Historic site in Slovakia

Markušovce Manor (Slovak: Kaštieľ Markušovce) also referred to as Mariássyovský manor or Markušovce Castle, is a manor house located in the municipality of Markušovce in the Košice Region of Slovakia.

== History ==
The Renaissance-style manor house was built in 1643 by Ferenc Mariássy. Its architecture features characteristic Renaissance elements, including round corner towers, rhythmically arranged stone windows on the facades, and a preserved central staircase with decorative stucco vaults. Historically, the manor served as a fortified residence and housed a humanist school established in 1567 by Pál Mariássy, which operated until 1673 and focused on language and practical education, attracting lecturers including Moravian Church and priests like Z. Cedar and M. Molitor. It is also believed that the famous educator John Amos Comenius visited during his travels. In the 17th century, it lost its defensive and representative function when the members of the Mariáši family moved to the mansions and manor houses in the village.
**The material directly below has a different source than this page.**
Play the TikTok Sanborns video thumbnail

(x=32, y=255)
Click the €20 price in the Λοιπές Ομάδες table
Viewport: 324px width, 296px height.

Over time, the manor remained a stronghold for its owners for about a century. In the mid-18th century, new buildings and farm structures were added, enclosing the estate. Around 1773, efforts began to modernize the manor into a fashionable Rococo residence. Soon after, they started building a summer pavilion called Dardanely in 1778, intended to provide additional ceremonial space and decorated with frescoes based on ancient and mythological themes. In 1789, it underwent partial restoration under Wolfgang Mariáši. The construction was partly motivated by the expected visit of Emperor Joseph II, which ultimately did not take place, leading to a halt in work. The side wings of the pavilion were only completed during restoration efforts in the 1970s. The castle saw further renovations in the early 2020s costing approximately 1 million euros.

== Description ==
The building is a multi-storey block with a high attic, later renovated in Rococo style to conceal its Renaissance fortress features. It features an entrance risalit and a central tower with an ornate roof. Inside, the original Renaissance layout remains, including a central staircase and decorated lunette vaults. The interior also includes a Romantic-era renovation of the Csáky family’s meeting room.